*** Opening Given records ***

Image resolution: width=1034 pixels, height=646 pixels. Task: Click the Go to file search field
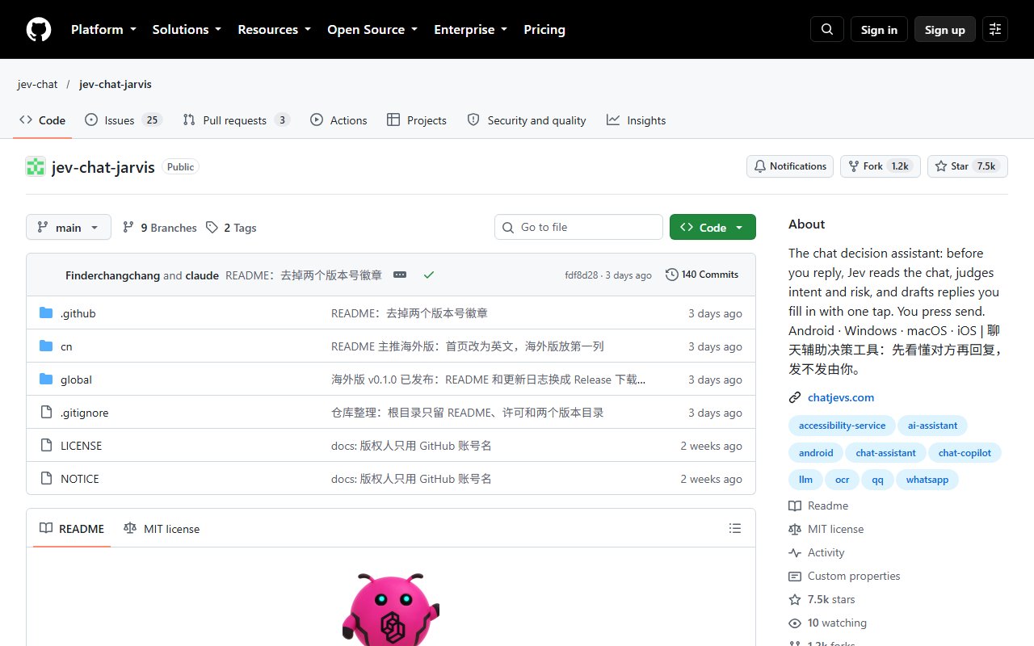pyautogui.click(x=578, y=227)
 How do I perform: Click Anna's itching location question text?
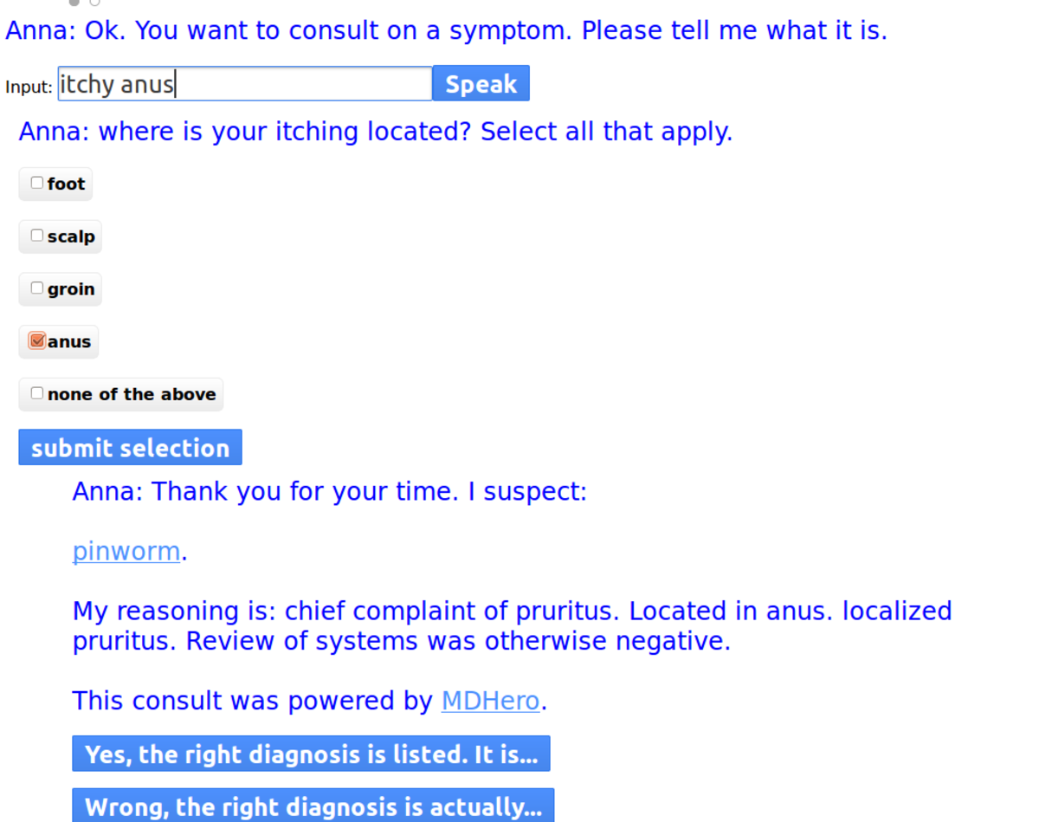[376, 132]
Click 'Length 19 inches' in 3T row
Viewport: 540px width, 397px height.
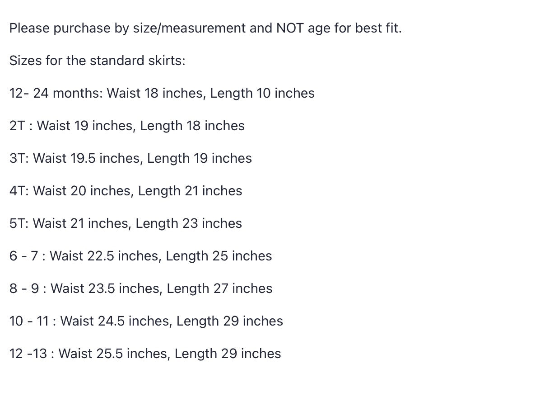(x=200, y=158)
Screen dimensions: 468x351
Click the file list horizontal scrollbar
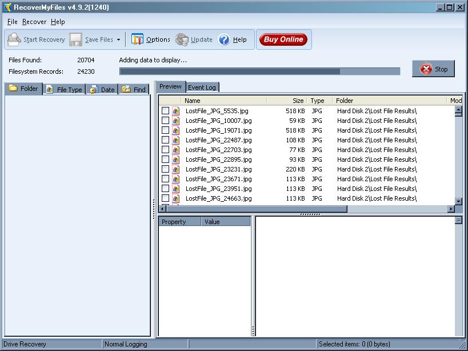pyautogui.click(x=257, y=209)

*** Closing Given records ***

▶ **Directions for this task**:
In the copy, no picture may appear; the records themselves must be output exactly.

▶ **Answer space**:
Image resolution: width=1034 pixels, height=646 pixels. Task: Click the Go to file search field
pyautogui.click(x=578, y=227)
 How do I perform: Click Anna's itching location question text?
[376, 132]
Click 'Length 19 inches' in 3T row
Viewport: 540px width, 397px height.
(x=200, y=158)
Screen dimensions: 468x351
Click the file list horizontal scrollbar
pyautogui.click(x=257, y=209)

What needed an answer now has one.